Moving forward, we would like to explore the consistency in generating objects with similar geometry (e.g., different keywords as, sword, stick, etc. with the same sketch). To that end, we plan to repeat the same experiment, but with different combinations of geometry and text. Additionally, we would like to investigate the model’s performance when utilizing text prompts unrelated to the geometry, such as “stick” or “apple,” (when the sketch, in fact, displays a sword) to evaluate the robustness of cross-modal interactions. Lastly, we think it would be interesting to find/create a Stable Diffusion concept and apply it to the generation of two different poses.

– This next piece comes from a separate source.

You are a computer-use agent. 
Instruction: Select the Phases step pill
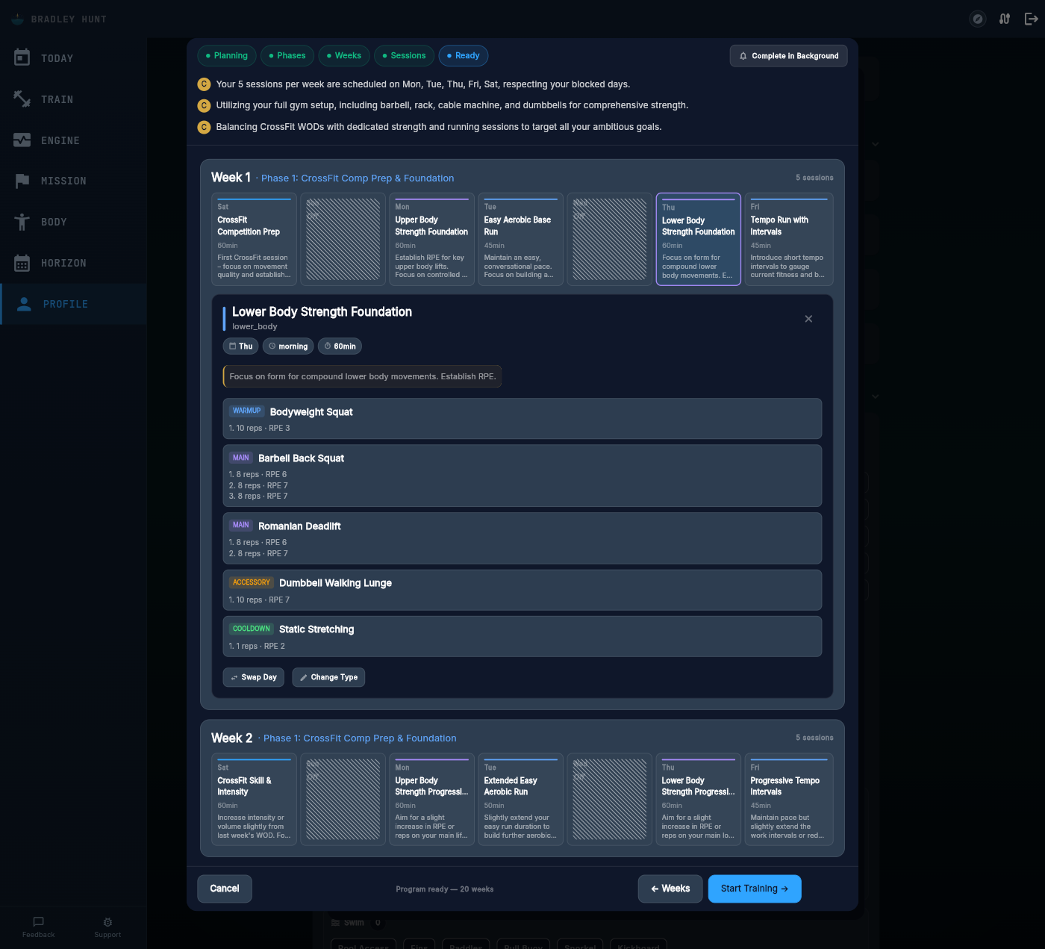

Our exploration of Latent NeRF’s temporal consistency and cross-modal interactions highlights the importance of combining sketch and text guides to achieve consistent and accurate 3D image synthesis. By addressing the observed issues and implementing potential enhancements, the model can be further refined to generate even more realistic and consistent images across different inputs. Eventually, this will help animators, modelers, and content creators to easily generate dynamic NeRFs with articulated characters and scenes.

Technical Journey:

Neural networks are renowned for their substantial computational demands, leading to extended training and inference times. Despite notable advancements in the realm of NeRFs research, which have contributed to improved training and inference speeds, these models continue to exhibit high memory requirements. Similarly, diffusion models also exhibit a pronounced appetite for memory resources. Consequently, the execution of Latent-NeRF necessitates access to machines equipped with GPUs boasting a minimum of 12 GB of VRAM.

The training of a single NeRF entails a substantial time investment, ranging from 30 minutes when using NVIDIA RX 3090 to 3 hours using Google Colab. Moreover, the implementation of latent NeRF entailed the integration of numerous dependencies, a process that demanded considerable troubleshooting efforts to ensure proper installation. Given the convergence of the two distinct areas of graphics research, namely NeRFs and Diffusion models, encountering technical challenges during dependency management was a foreseeable aspect of the endeavor. Such technical trouble shooting constitutes an inevitable and crucial facet of the overall research process.

Fortunately, the mentors of this project Sainan Liu, Ilke Demir and Olga Guțan, provided valuable guidance in navigating these technical complexities, which significantly expedited the resolution of issues and allowed us to focus more efficiently on the core aspects of our project.